## To do:
Of the entries below, repeat exactly only those lines from the one containing "The image size is (958, 445)." through the last line, with pictures omitted.

## Records shown:
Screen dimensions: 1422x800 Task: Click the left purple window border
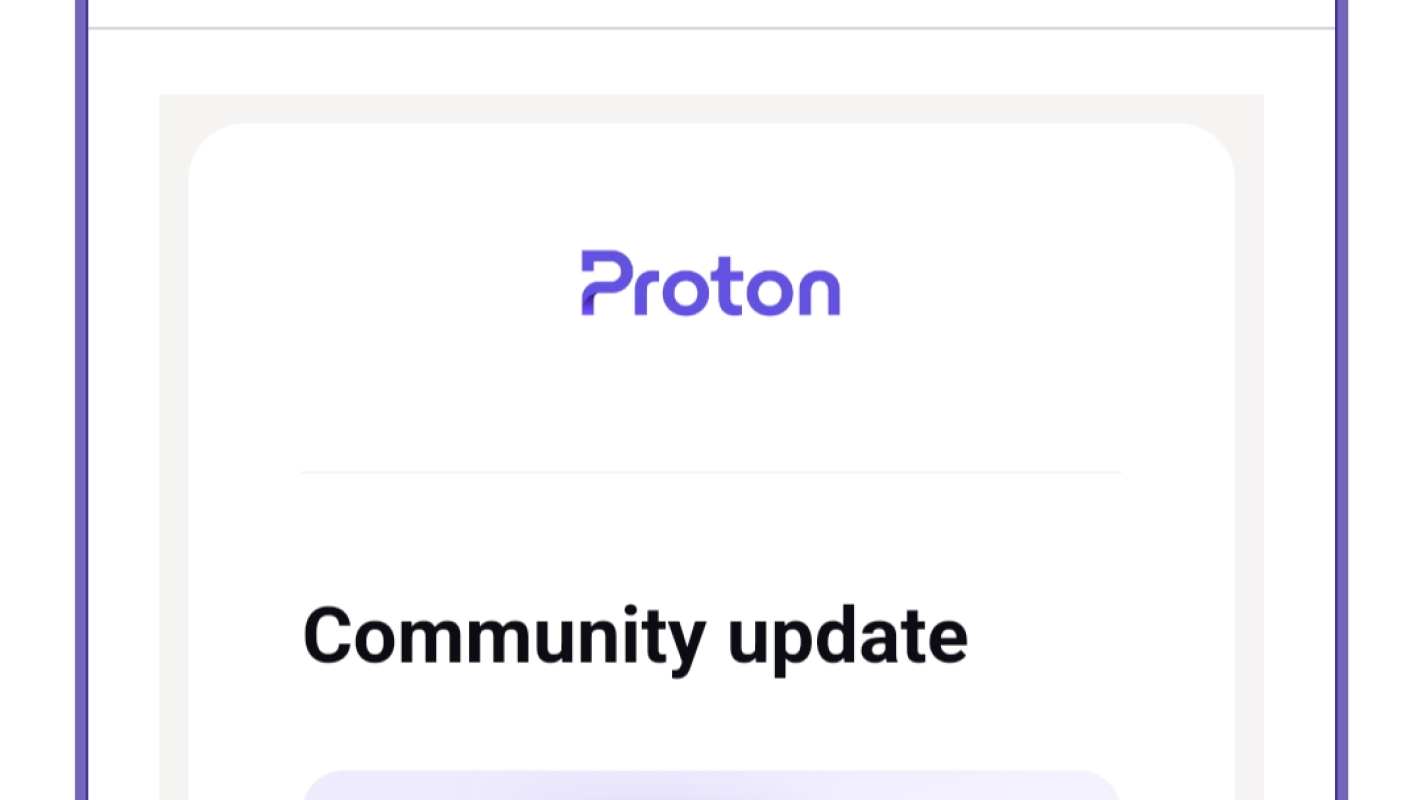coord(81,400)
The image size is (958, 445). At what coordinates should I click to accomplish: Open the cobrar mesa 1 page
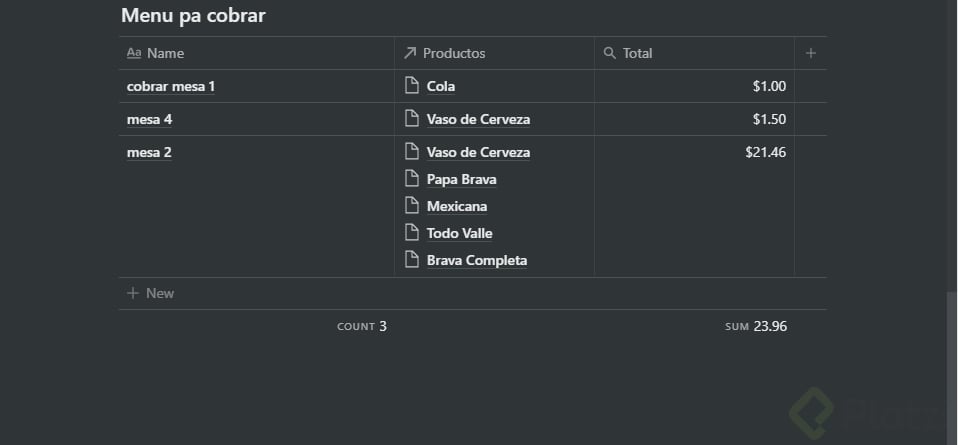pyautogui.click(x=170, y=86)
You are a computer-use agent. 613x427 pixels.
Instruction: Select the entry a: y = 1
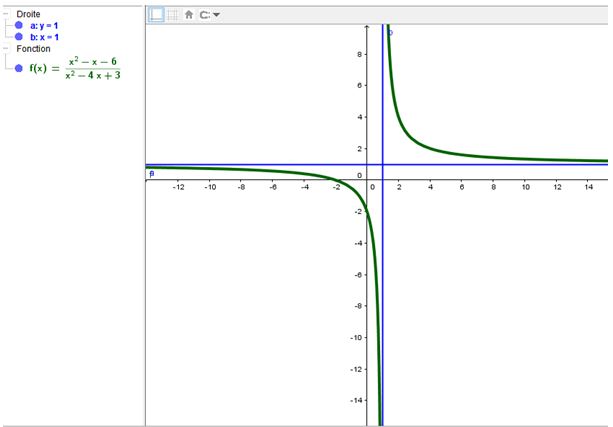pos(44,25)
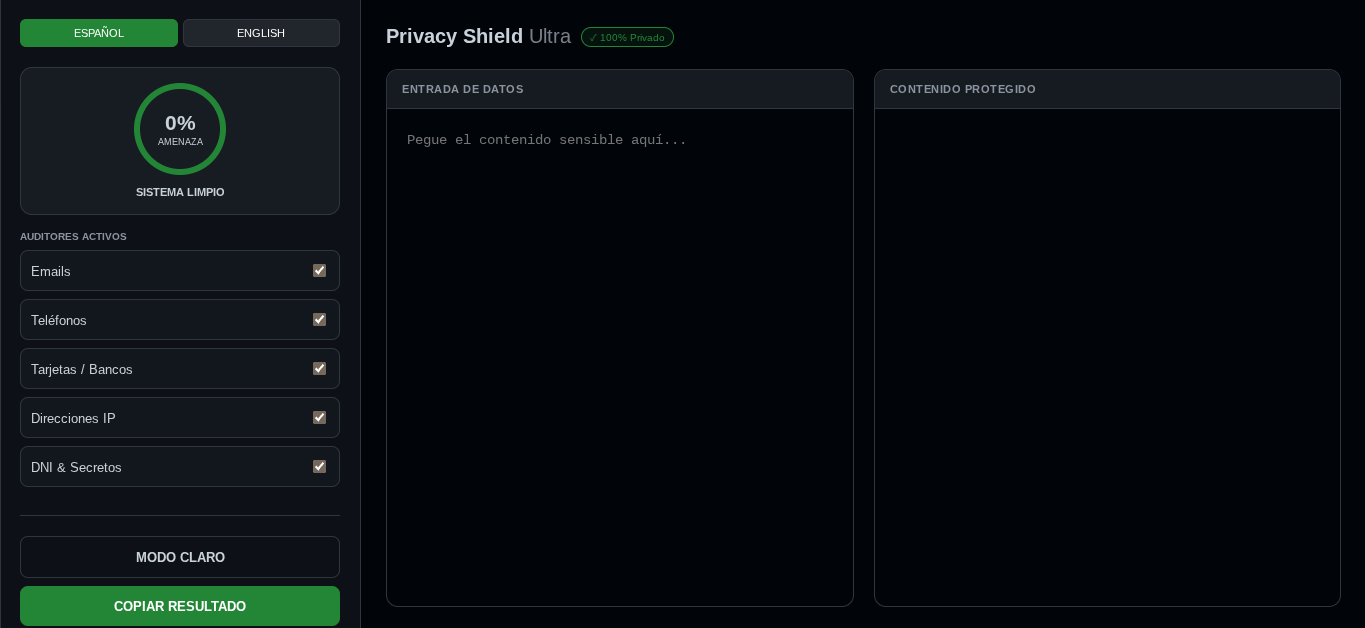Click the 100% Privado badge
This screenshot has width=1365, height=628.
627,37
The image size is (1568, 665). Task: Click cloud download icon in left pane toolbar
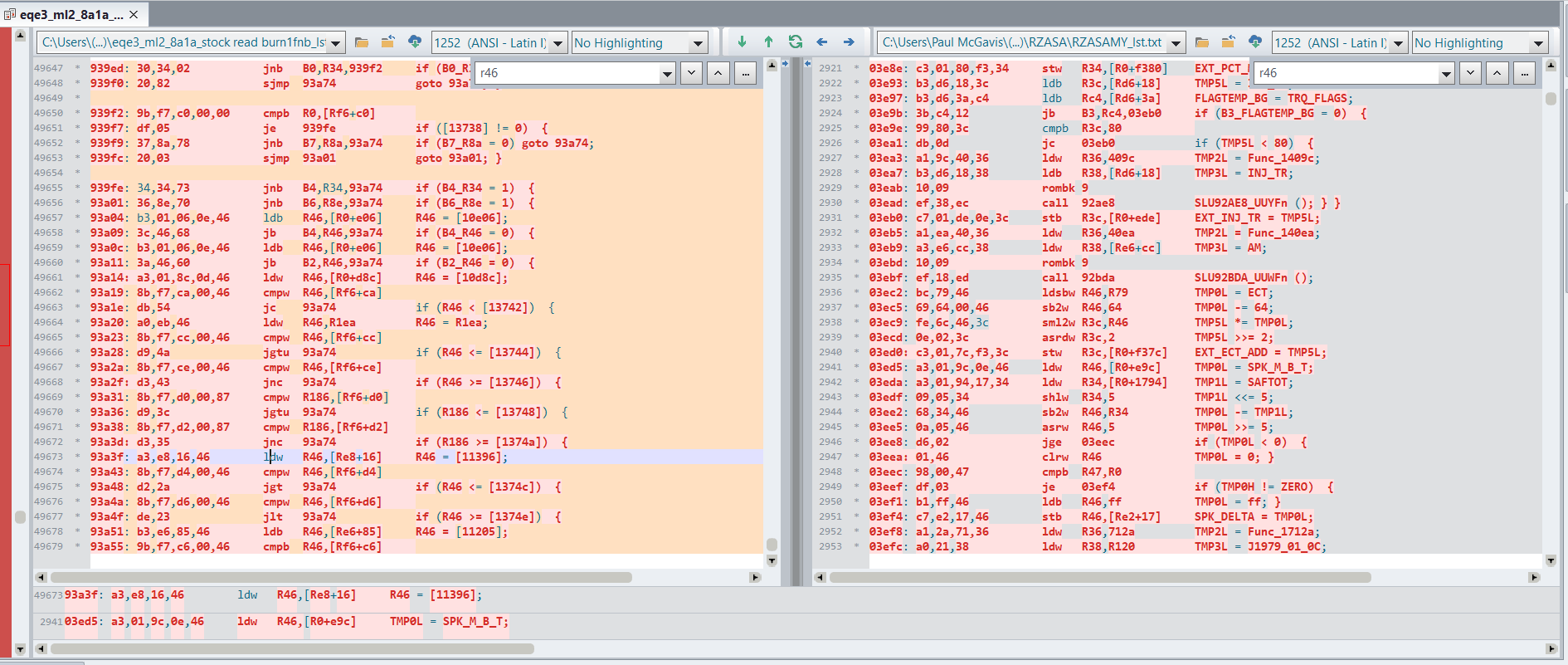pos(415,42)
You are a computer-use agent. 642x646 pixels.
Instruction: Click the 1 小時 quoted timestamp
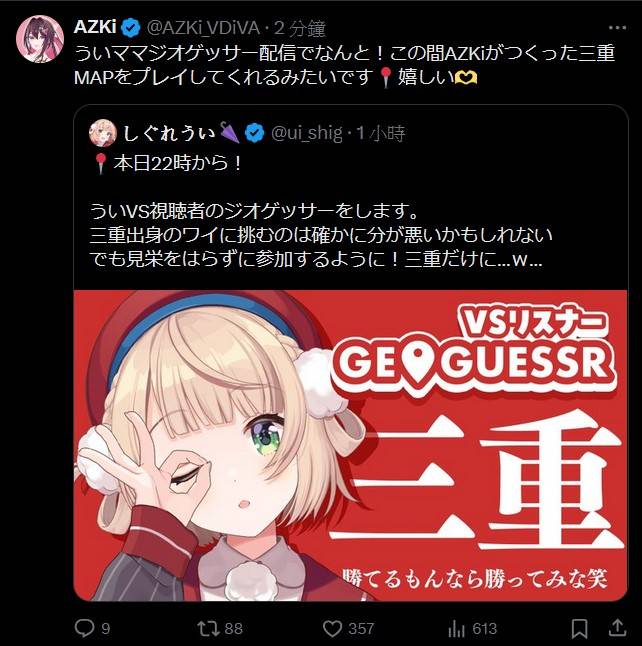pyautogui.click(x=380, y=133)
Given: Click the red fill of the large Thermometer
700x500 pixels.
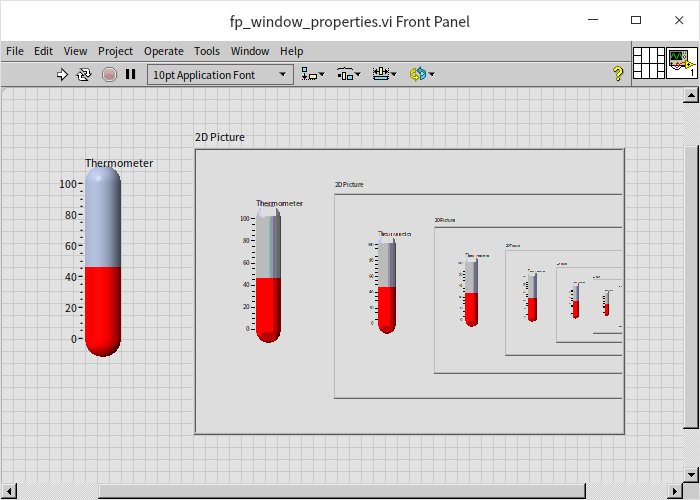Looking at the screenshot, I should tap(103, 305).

## Exercise answer:
The image size is (958, 445). At what coordinates should I click to accomplish: Open the cobrar mesa 1 page
pyautogui.click(x=170, y=86)
You are a computer-use agent. 613x427 pixels.
Instruction: Select the entry a: y = 1
pos(44,25)
Click the 100% Privado badge
This screenshot has width=1365, height=628.
627,37
The image size is (1568, 665). Task: Click cloud download icon in left pane toolbar
pos(415,42)
You are a computer-use agent. 642x646 pixels.
Instruction: Click the 1 小時 quoted timestamp
pyautogui.click(x=380, y=133)
Given: Click the red fill of the large Thermometer
700x500 pixels.
Looking at the screenshot, I should tap(103, 305).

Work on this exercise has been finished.